I have two batches of wav files from different sources copied into the same folder. I also have a metadata.csv listing all of the files from the two batches in the same folder. However, when I run load_dataset on this folder it somehow mysteriously produces a Dataset with files from the first batch only. How does it know where the files came from?
I tried cleanup_cache_files, tried to delete cache altogether, but to no avail.
If the folder holds only the files from one of the batches (either first or second) and metadata listing files from this batch, I get the correct dataset. But with both batches, I get only the first one.
The metadata.csv file is always prepared the same way and has two columns: file_name and transcription.
But I only used the IndicTTS_Phase2_Assamese_fem_Speaker1_english and IndicTTS_Phase2_Assamese_male_Speaker1_english parts.
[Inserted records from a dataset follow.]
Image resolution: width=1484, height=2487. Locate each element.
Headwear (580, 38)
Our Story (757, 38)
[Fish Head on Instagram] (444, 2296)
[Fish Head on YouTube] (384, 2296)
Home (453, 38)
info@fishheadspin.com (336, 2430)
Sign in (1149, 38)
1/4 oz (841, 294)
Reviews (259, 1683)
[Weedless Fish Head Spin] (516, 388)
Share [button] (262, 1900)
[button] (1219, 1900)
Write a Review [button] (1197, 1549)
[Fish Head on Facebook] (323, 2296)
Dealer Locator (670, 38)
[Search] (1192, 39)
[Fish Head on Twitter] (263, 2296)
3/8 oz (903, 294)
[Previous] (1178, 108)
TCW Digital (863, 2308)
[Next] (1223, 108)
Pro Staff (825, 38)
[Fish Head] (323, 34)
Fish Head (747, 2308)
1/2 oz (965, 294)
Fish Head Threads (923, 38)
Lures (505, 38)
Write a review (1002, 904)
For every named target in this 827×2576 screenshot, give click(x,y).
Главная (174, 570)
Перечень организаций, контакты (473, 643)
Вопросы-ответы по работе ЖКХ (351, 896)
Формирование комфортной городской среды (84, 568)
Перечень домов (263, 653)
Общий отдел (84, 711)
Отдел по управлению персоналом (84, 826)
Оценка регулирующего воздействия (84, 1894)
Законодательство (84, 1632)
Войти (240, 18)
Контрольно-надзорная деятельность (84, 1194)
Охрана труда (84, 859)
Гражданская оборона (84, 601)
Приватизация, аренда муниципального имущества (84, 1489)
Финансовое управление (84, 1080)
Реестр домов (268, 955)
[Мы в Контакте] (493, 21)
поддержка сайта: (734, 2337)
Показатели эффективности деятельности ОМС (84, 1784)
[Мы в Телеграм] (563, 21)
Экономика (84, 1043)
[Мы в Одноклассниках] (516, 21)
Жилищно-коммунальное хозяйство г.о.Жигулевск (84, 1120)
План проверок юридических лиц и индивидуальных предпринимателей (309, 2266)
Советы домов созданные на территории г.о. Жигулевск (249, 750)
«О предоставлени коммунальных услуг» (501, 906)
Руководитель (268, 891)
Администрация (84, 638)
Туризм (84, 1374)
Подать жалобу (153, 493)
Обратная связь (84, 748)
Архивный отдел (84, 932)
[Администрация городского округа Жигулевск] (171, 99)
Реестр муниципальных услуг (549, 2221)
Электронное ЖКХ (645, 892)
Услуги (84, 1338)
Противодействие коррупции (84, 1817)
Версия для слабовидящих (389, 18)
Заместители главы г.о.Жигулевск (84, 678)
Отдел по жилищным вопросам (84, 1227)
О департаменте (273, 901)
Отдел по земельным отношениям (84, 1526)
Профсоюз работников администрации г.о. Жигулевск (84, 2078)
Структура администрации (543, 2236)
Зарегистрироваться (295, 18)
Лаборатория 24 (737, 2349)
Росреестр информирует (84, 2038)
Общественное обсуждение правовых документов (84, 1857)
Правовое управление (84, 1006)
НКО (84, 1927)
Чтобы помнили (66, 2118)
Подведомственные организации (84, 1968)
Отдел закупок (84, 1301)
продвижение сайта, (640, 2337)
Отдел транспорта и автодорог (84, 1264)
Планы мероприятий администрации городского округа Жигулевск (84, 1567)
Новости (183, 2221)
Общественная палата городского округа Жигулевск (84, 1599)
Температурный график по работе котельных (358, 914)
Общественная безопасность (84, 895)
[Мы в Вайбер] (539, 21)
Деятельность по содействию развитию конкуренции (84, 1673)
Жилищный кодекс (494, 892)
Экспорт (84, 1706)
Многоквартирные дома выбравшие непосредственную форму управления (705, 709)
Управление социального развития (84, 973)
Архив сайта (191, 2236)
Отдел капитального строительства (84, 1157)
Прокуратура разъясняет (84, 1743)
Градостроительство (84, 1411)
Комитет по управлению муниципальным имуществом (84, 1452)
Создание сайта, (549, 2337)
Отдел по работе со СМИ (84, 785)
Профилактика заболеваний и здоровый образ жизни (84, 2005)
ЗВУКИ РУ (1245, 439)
The file names are based on different patterns: ASF001-EN-ST…wav for the female part and train_assamesemale_…wav for the male part.
If both parts are in the same folder, the load_dataset function picks only the male files. even though metadata.csv includes all.
If the folder holds only male or only female files (and the correct metadata), than it works correctly.
So I wonder whether there is a file naming requirement. Some kind of pattern?
P.S. By the way, the function worked fine with the Tamil female and male part where files are named train_tamilfemale_…wav and train_tamilmale_…wav respectively.
The viewer infers the spltis (train/test/valid) based on the file names. In your case the viewer is showing the “train” split which only covers the files containing train in their names.
You can specify data_files="**/*.wav" in load_dataset()to fix this.
If the dataset is also on the HF Hub you can also set it as the default in the README.md header using
Maybe, this information on file naming patterns should be available someplace (maybe it is but I did not see it) but I do not know who I should write to.